The growth of the Spanish economy last year was 3.2% but it's forecast to fall to around 2.3% this year. If you believe this sort of thing, it'll fall further to 2.1% in 2018. Macroeconomically speaking, this is impressive relative to the rest of the EU but, as I keep stressing, down at the micro level things are far from good - structural problems, sky high unemployment, continuing corruption, etc., etc. Nonetheless, President Rajoy is adamant it's time for Spain to return to the top table and to tell everyone how to do things as successfully as he's done. Well, he would, wouldn't he?
In the political arena, the great hope of the (far?) left - Podemos - continues to suffer from a very public spat between its No 1 and its No 2. Which must make said Sr Rajoy smile a bit.
As noted yesterday, the UK bought into the EU for very different reasons from the old war-mongering, invasion-devastated enemies, Germany and France. And so has never been, to say the least, a comfortable subscriber to the political dream of a European federal superstate. The Brexit article at the end of this post starts with this premise but moves to stress that the factors which have finally driven the UK out of the EU will continue to have an impact on the remaining members. So, it should reform or die. But history doesn't justify much optimism as regards the former. Though you never know. Imminent death, as they say, concentrates the mind. Or should do, even among bureaucrats as well as politicians.

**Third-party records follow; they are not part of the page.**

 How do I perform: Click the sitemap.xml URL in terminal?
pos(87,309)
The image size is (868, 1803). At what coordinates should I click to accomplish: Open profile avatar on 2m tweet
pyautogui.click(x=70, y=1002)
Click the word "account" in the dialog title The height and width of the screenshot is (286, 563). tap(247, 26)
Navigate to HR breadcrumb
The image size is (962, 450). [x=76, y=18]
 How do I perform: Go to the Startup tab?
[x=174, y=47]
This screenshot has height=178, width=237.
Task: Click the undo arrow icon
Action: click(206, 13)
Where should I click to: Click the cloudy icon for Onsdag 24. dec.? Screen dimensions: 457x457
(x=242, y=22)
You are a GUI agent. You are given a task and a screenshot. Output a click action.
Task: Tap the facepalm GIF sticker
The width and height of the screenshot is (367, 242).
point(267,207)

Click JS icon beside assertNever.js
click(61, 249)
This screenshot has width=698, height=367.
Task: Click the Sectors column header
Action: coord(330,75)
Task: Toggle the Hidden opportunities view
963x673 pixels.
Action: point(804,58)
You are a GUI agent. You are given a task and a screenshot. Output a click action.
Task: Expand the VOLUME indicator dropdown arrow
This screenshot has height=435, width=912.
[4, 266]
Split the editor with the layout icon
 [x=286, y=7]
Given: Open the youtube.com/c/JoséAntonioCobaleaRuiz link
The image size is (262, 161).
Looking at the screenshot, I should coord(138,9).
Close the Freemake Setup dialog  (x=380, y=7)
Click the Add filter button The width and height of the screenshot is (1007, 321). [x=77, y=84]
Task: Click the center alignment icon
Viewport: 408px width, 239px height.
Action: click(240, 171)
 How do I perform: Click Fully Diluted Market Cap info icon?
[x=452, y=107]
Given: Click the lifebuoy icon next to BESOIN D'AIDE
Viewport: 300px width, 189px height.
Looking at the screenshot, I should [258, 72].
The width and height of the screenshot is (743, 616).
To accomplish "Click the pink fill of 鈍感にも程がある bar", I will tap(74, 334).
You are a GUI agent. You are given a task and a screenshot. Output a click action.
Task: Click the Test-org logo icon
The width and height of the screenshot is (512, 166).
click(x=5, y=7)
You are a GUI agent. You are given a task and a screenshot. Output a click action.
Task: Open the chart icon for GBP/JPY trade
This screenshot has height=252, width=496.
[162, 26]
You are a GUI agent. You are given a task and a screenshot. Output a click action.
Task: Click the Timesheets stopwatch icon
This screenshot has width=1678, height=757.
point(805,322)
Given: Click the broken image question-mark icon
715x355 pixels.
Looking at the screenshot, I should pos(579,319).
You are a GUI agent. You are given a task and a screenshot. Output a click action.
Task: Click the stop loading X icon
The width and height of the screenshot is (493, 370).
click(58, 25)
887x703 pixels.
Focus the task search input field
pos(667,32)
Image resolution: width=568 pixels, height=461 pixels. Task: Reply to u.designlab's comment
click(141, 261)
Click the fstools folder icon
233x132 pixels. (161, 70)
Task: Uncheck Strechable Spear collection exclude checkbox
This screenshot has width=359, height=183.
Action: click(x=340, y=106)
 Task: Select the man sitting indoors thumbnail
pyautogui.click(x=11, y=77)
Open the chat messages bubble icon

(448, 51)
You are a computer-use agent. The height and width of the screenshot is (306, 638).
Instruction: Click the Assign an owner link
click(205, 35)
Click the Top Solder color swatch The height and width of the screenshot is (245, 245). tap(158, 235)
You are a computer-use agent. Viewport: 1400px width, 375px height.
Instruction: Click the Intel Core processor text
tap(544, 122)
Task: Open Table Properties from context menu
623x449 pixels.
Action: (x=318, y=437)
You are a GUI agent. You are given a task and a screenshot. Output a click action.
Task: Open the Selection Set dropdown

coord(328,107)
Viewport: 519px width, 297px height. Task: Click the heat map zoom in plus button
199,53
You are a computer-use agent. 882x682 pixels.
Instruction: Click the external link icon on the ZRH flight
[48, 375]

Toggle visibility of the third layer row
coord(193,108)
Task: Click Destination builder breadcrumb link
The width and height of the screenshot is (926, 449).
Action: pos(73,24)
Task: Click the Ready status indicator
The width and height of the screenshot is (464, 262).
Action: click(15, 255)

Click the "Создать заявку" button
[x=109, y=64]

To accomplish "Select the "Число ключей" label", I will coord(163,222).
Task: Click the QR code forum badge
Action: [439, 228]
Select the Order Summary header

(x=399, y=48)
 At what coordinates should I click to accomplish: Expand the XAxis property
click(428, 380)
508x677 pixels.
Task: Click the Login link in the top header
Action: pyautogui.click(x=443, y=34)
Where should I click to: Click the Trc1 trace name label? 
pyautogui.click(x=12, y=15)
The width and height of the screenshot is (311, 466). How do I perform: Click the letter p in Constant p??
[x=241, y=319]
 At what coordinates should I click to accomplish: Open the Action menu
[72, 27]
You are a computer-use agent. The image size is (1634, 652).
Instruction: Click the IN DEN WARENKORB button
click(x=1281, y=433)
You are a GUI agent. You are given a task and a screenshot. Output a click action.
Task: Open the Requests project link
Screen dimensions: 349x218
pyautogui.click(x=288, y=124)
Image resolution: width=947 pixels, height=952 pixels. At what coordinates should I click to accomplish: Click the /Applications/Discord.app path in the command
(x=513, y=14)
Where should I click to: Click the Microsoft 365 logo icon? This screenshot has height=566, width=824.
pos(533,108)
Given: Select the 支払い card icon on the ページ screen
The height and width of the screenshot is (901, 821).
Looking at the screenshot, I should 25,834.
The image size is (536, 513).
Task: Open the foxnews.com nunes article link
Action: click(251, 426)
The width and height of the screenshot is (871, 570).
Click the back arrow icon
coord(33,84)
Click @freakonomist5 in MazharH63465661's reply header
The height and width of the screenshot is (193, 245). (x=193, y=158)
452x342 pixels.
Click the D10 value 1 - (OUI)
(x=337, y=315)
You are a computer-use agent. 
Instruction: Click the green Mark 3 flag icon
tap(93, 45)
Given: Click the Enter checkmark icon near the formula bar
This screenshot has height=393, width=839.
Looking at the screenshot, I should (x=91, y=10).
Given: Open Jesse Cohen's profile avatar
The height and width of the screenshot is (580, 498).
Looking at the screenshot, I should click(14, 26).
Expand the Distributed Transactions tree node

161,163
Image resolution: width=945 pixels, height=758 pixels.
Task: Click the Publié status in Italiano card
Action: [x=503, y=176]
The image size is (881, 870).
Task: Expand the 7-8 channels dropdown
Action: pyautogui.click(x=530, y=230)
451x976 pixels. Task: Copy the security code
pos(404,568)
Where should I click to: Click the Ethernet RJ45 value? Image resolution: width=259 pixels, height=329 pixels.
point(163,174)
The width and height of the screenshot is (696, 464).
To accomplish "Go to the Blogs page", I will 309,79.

Today's cartoon, forwarded to me by an Anglo-German friend after it appeared in a German newspaper this morning:-
Finally . . .
Kids! 1 : My lovely
neighbours, Ester and Amparo, bought me a scarf for my recent
birthday. I thought this was very sweet of them but worried it was a
tad . . . well, feminine. But I checked with the staff of my regular
bar and they all poo-poohed this notion. So, imagine my surprise when
almost the first thing my daughter said to me when we met was: “I
think you should ditch the scarf, dad. It's rather gay”. Kids, don't
you just love 'em. Fortunately, my son-in-law disagreed with her but
I suspect he was primed.
Kids! 2: Conversation with said daughter:-
Han, I love this foto of you with Gracie asleep in your arms. It reminds me of paintings of the Madonna and child.
Wasn't Jesus dead though?
No, sweetheart. You're confusing it with the 'Pieta'.
Oh, yea.
The clue was really in the word 'child'. In the case of the Pieta, Jesus is very adult. And dead.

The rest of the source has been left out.